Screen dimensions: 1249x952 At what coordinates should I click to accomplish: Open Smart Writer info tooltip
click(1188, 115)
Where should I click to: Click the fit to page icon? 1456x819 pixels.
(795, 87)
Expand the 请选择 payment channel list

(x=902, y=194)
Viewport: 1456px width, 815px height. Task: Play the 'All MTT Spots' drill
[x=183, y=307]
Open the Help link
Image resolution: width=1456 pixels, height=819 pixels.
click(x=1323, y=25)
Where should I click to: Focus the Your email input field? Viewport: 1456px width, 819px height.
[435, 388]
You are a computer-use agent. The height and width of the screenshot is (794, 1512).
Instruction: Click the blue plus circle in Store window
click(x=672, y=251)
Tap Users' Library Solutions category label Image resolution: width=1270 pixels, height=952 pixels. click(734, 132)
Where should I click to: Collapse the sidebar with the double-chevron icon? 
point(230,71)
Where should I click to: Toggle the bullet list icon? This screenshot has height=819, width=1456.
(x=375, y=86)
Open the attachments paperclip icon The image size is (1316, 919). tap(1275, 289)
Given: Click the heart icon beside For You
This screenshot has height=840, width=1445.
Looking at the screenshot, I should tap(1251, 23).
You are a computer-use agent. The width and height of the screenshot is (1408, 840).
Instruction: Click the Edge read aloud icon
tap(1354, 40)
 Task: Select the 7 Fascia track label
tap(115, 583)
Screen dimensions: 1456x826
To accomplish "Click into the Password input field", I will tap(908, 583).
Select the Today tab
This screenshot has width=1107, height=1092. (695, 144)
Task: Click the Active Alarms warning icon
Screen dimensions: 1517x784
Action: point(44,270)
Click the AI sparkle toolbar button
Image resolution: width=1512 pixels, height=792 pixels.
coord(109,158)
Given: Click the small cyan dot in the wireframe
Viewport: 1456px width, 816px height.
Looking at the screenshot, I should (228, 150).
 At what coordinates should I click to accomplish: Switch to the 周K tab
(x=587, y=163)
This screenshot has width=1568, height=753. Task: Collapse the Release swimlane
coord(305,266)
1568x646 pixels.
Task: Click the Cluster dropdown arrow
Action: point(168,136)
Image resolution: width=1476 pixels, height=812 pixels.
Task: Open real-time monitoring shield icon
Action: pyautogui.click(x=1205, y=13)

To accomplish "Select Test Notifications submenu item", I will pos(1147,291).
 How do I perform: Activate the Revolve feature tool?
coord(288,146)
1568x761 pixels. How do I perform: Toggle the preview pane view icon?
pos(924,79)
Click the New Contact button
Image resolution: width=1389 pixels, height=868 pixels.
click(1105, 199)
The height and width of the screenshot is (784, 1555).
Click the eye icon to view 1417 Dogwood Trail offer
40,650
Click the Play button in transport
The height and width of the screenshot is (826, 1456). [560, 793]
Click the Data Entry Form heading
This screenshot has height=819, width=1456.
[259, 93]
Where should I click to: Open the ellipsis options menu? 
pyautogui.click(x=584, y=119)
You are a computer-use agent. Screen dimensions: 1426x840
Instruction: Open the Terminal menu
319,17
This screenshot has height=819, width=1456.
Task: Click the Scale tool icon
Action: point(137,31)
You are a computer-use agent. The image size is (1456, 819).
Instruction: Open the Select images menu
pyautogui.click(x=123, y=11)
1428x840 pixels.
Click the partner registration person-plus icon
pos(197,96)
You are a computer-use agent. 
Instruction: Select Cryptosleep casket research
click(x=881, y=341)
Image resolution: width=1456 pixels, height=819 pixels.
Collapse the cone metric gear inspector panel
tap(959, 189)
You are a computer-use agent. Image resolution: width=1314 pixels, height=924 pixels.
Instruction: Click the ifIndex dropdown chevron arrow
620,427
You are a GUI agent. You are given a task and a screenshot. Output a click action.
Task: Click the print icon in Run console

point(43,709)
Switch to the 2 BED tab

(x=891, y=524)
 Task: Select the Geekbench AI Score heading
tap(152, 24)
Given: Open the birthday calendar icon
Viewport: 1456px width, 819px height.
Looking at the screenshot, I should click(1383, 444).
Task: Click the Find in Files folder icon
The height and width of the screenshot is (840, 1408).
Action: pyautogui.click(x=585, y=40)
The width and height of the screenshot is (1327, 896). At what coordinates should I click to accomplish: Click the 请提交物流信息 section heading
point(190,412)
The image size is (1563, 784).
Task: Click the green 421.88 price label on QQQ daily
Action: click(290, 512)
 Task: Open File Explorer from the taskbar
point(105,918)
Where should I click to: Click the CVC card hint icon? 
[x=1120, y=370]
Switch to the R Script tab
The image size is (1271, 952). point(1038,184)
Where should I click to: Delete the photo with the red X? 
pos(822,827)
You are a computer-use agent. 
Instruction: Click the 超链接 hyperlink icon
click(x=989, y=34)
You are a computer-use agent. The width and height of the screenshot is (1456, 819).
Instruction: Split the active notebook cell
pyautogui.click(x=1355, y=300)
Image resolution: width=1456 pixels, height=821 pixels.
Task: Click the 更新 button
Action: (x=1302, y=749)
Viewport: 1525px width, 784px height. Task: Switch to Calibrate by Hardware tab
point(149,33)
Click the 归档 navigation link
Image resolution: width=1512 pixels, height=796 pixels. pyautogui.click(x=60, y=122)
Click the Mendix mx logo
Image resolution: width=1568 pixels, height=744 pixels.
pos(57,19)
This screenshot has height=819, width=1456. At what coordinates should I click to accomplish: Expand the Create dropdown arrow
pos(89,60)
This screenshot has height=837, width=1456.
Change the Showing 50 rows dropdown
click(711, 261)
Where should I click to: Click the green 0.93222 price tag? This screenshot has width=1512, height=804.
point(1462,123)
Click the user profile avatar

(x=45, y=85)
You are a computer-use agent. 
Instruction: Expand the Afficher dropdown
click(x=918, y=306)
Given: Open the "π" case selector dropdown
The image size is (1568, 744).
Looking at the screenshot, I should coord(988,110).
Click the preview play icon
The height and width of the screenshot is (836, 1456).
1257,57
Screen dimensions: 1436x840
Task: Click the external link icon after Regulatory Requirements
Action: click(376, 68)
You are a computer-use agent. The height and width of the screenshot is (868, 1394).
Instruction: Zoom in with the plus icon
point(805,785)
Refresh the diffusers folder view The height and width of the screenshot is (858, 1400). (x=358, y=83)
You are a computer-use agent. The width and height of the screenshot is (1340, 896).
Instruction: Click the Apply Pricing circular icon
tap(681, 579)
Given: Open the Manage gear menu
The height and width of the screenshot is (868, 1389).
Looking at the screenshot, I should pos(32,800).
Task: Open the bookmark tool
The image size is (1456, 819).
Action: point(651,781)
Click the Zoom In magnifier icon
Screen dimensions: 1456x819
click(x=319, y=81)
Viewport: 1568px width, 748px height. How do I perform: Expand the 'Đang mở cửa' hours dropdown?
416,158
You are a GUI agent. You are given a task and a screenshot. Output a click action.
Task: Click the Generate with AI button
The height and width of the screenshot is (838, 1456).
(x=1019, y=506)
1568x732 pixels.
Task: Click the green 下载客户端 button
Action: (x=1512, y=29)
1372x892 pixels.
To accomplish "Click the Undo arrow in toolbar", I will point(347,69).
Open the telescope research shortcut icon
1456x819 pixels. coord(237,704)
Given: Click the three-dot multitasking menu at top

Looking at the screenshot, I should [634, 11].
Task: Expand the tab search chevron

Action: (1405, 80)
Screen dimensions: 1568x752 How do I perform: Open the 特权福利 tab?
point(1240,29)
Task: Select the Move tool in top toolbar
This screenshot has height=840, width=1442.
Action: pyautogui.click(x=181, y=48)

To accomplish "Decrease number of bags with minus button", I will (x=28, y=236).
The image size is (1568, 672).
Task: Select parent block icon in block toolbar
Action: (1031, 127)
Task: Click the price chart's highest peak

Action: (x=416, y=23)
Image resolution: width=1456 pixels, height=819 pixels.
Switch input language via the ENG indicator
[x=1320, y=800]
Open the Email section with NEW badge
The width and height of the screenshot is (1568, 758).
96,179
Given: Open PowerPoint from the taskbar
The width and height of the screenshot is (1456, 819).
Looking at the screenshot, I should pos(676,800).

### WORK REQUEST
Read through the data above. Report each line that has the word "computer".

### TASK ANSWER
You are a computer-use agent. The height and width of the screenshot is (794, 1512).
You are a computer-use agent. The width and height of the screenshot is (1408, 840).
You are a computer-use agent. Screen dimensions: 1426x840
You are a computer-use agent. The image size is (1456, 819).
You are a computer-use agent. 
You are a computer-use agent. Image resolution: width=1314 pixels, height=924 pixels.
You are a computer-use agent. 
You are a computer-use agent. The width and height of the screenshot is (1456, 819).
You are a computer-use agent. 
You are a computer-use agent. The height and width of the screenshot is (868, 1394).
You are a computer-use agent. The width and height of the screenshot is (1340, 896).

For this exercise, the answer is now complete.